University funding rises to £8bn_2

5 Mar 09
Government grants for universities will rise by 4.1% this year to almost £8bn, with the highest increases aimed at those institutions providing world-leading research.

06 March 2009

By David Williams

Government grants for universities will rise by 4.1% this year to almost £8bn, with the highest increases aimed at those institutions providing world-leading research.

The Higher Education Funding Council for England announced its recurrent grants for 2009/10 on March 5 – a total allocation of £7.99bn. Teaching grants have reached £4.78bn, up by 2.5% on last year, while research funding has leapt by 7.7% to £1.57bn.

A further £1.15bn granted for capital funding includes £219m brought forward from future budgets to fight the recession. There is also £134m to be distributed to support links between universities and business and £362m in other funding.

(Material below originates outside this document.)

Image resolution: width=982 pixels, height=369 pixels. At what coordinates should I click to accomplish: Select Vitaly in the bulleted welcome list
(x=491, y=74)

The settlement follows the Research Assessment Exercise, a peer-review process undertaken by universities to evaluate the quality of research. For the RAE-adjusted part of research funding, the body has allocated seven times as much for a top-rated, ‘world-leading’ institution than for an ‘internationally recognised’ one.

Hefce chief executive Professor David Eastwood said the settlement rewarded excellence wherever it was found.

Among the main beneficiaries are small institutions ranked highly under the RAE, including the London School of Hygiene and Tropical Medicine, whose total grant has risen by a third, and Cranfield University, up by 15.3% on last year.

But the result is a mixed picture for the larger universities, and the leading Russell Group is receiving a smaller share of the total national grant.

Settlements for Cambridge, Birmingham and King’s College London are all beneath the 4.1% average increase.

Imperial College London will receive 0.1% more in 2009/10 than in this year – its funding would have been cut without a one-off ‘moderation’ payment of £3.7m designed to ease a longer-term reduction.

The college’s rector, Sir Roy Anderson, said: ‘It is surprising that ICL, ranked top of all UK institutions for its proportion of research judged world-leading or internationally excellent, should suffer a real decline in its allocation of research funding.’

However, the overall settlement has been broadly welcomed by Universities UK. ‘I think they’ve just about got it right in terms of balance,’ a spokesman said.